Becky Chambers’s new series asks: in a world where people have what they want, does having more matter?

3 editions

Review of 'A Psalm for the Wild-Built' on 'Goodreads'

3 stars

I loved the setting of this book. This is a world where monks travel on bicycles pulling wagons behind them. They come into towns and set up small tea stations. They serve the exact tea blend that a person needs to help with their emotional needs. The service is a mix of therapy and just having a quiet space to sit and think for an hour. It is very peaceful.
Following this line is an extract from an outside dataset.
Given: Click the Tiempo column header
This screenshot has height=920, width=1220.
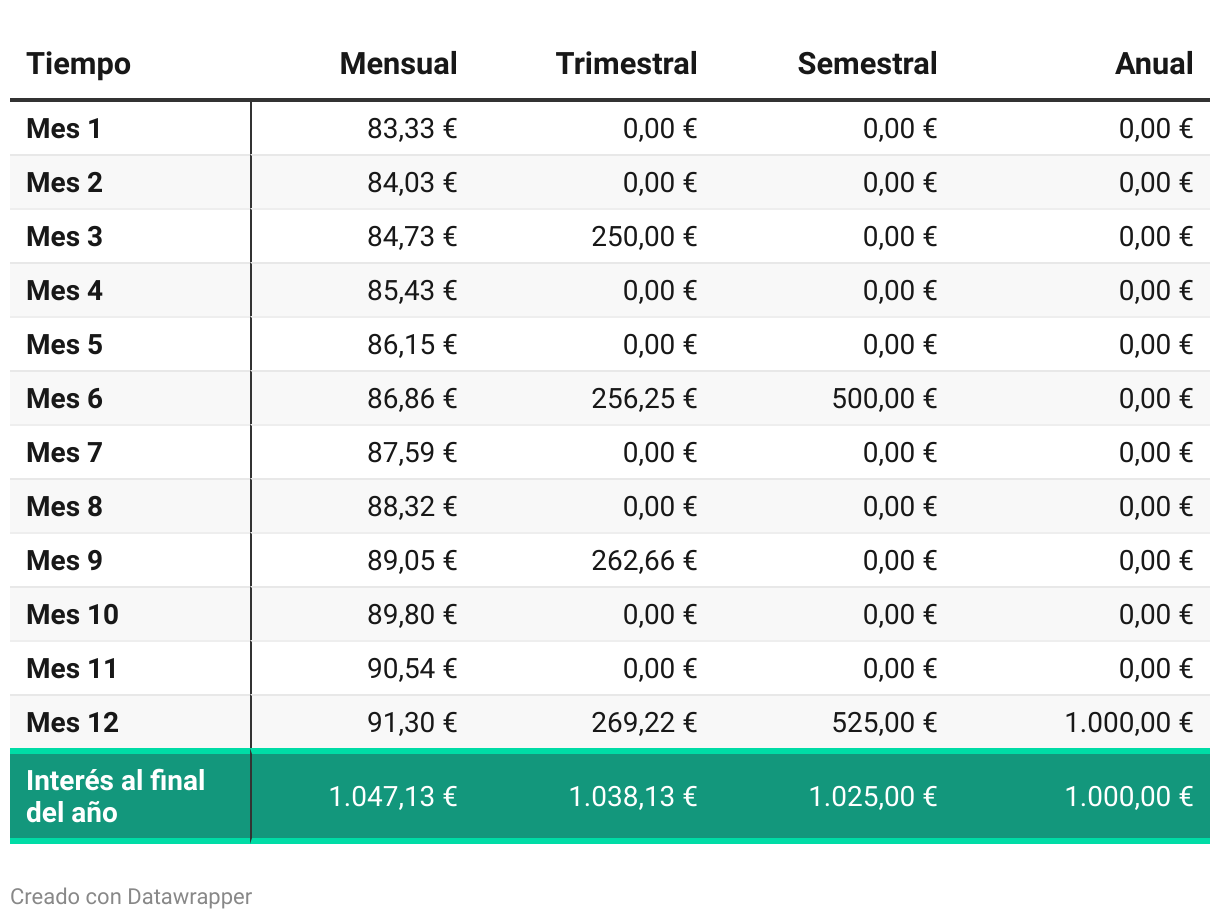Looking at the screenshot, I should [x=78, y=64].

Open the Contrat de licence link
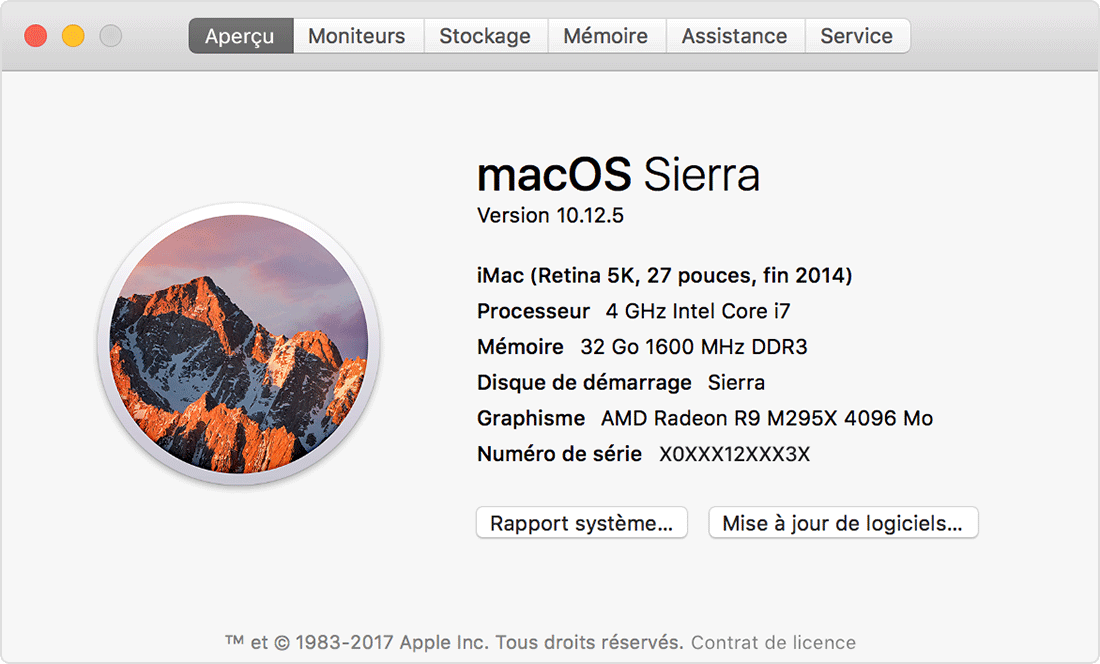(x=773, y=642)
Sibling Dex has worked hard to become the best tea monk. However, it isn’t satisfying them in the way that they thought it would. They want to take a side trip out into the wilds to an abandoned monastery they heard about. On the way, they meet a representative sent from the robots. Robots gained autonomy generations ago. They left human areas and haven’t been heard from since. Now one has been sent to see what is going on with …

Humane sci-fi. With robots.

4 stars

There isn’t much I can add to loppear@bookwyrm.social’s review; once again, Chambers is simply wonderful. Here, she is running with the wholesome if slightly insipid promise for the future Solarpunk holds to explore human condition and (not entirely incidentally, I suspect) thumb a very long nose at the whole “machine uprising” crowd. I don’t know how someone can be so relentlessly, melancholically upbeat, but I do know I had to finish this before work, and that I had a little happy cry when I did.